═════ DATA FOR ANALYSIS ═════
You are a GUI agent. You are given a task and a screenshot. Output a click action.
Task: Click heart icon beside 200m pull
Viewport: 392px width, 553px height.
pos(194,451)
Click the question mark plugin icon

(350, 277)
═════
# TASK ITEM
Starting at the first line and ending at the last, restate the material word for word.

# SOLUTION TO THE EXERCISE
You are a GUI agent. You are given a task and a screenshot. Output a click action.
Task: Click heart icon beside 200m pull
Viewport: 392px width, 553px height.
pos(194,451)
Click the question mark plugin icon

(350, 277)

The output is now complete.